Khalil is a member of one of Iraq’s largest Arab tribes, the al Jabouri, whose members lived across central and northern Iraq until Islamic State militants took over their land. He had pulled out a scrap of note paper and was leaning in, his finger tracing the lines of a crude map he had drawn of Sunni escape routes in northern Iraq.
“When people want to escape, this route is blocked by the governor of Kirkuk, so they have to go through the mountains, or through the desert, where they die of thirst," he said. "Thirty families died here as they were running from Daesh.”
Islamic State has overrun large swaths of Sunni areas in Iraq. Those who do not submit to the group’s extreme doctrines are killed, Khalil said.
“My teacher had his head cut off because he criticized their behavior against civilians,” Khalil said. “People are hiding to escape. When Daesh catch those trying to escape, they kill them.”
Sunni escape routes
The al Jabouri have fought hard and suffered large losses against the IS extremists.
Khalil said Sunnis like him are trapped between the extremists and the deep sectarian and ethnic divisions that have fractured the country.
On the one side are the mainly Sunni Islamic State militants who kill anyone who does not agree with their brutal and extremist rule. On the other side are Iranian-backed Shi’ite militias whom Khalil said believe the only good Sunnis are dead Sunnis.
Even though the Kurds have opened their doors to more than a million displaced Sunnis, Khalil and some aid officials said that when it comes to the disputed city of Kirkuk, some Kurds have pushed Sunnis back to avoid tipping the city's demographics.
The lines on Khalil’s paper showed the long, circuitous path he said Sunnis were taking to try to enter the capital of the northern oil-rich province.
The Sunnis, said Khalil, have nowhere to run.
“America must provide the solution,” Khalil concluded. “When they came into Iraq and removed Saddam Hussein, they should have solved things at that time.”
He called on Washington to convoke a conference of all Sunni tribal leaders, listen to their solutions — such as creating an autonomous Sunni region — and present those points to the international community.
But Khalil’s suggestion ignored the fact that there is little unity among Iraq’s tribes.
Just days earlier, a meeting of tribal leaders from Anbar province had turned into a chair-throwing brawl.
Abdel Razzaq Mijbil al Waggaa
The evening was reserved for Major General Abdel Razzaq Mijbil al Waggaa, an older Sunni sheikh who served in Saddam’s army before the United States disbanded it in 2003.
Dressed in traditional white and gold robes, Razzaq asked to speak in private. Once alone, he looked down at the papers he had prepared, and went on to catalog the history of mistakes he said Washington had made since its invasion of Iraq in 2003.

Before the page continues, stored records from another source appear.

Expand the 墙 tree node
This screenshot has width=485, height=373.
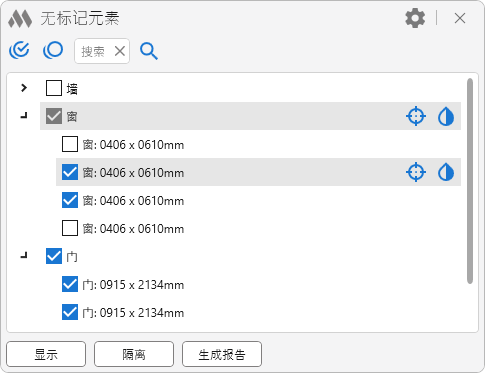(x=24, y=88)
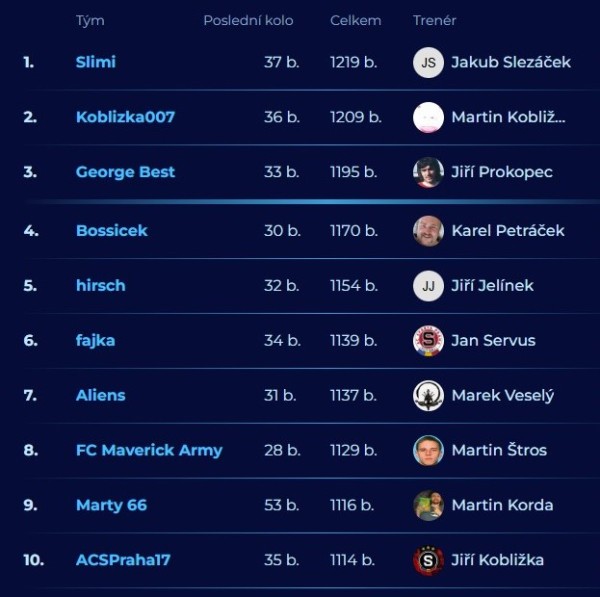Go to the Aliens team

pyautogui.click(x=101, y=396)
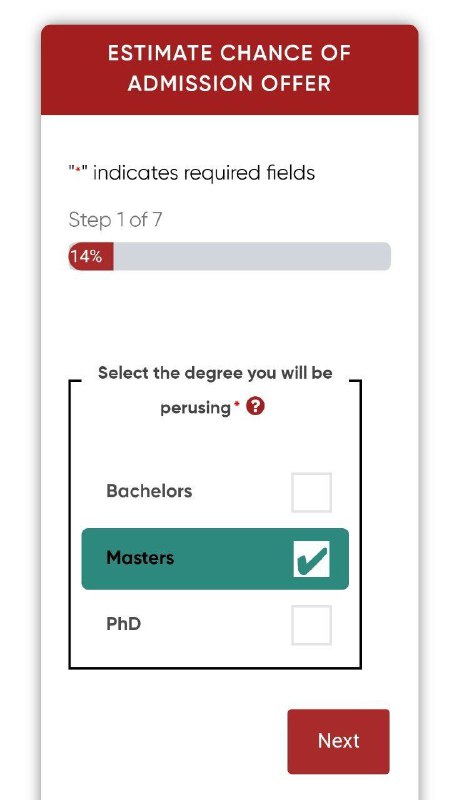The width and height of the screenshot is (459, 800).
Task: Click the "Select the degree you will be" legend
Action: click(x=215, y=373)
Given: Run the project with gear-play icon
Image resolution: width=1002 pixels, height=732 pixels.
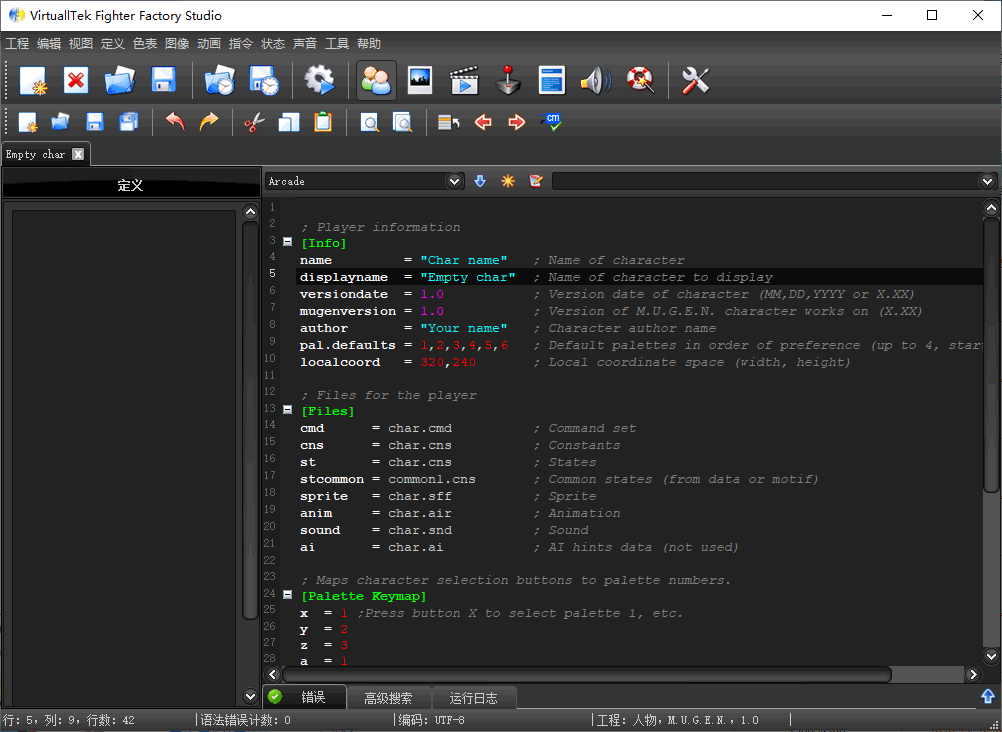Looking at the screenshot, I should (x=320, y=80).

The tribal leaders argue that after they rose up and defeated al-Qaida in Iraq, they were summarily abandoned by the United States, which pulled out of Iraq, and were persecuted by successive sectarian Iraqi Shi’ite governments backed by Iran.
Then he pointed out the Sunni weaknesses: “Our biggest problem is we don’t have real political and religious leaders. Sunni political leaders were corrupted, and they corrupted many sheikhs with money.”
But all that is in the past. The future depends on one thing, he said.
“What does America want?”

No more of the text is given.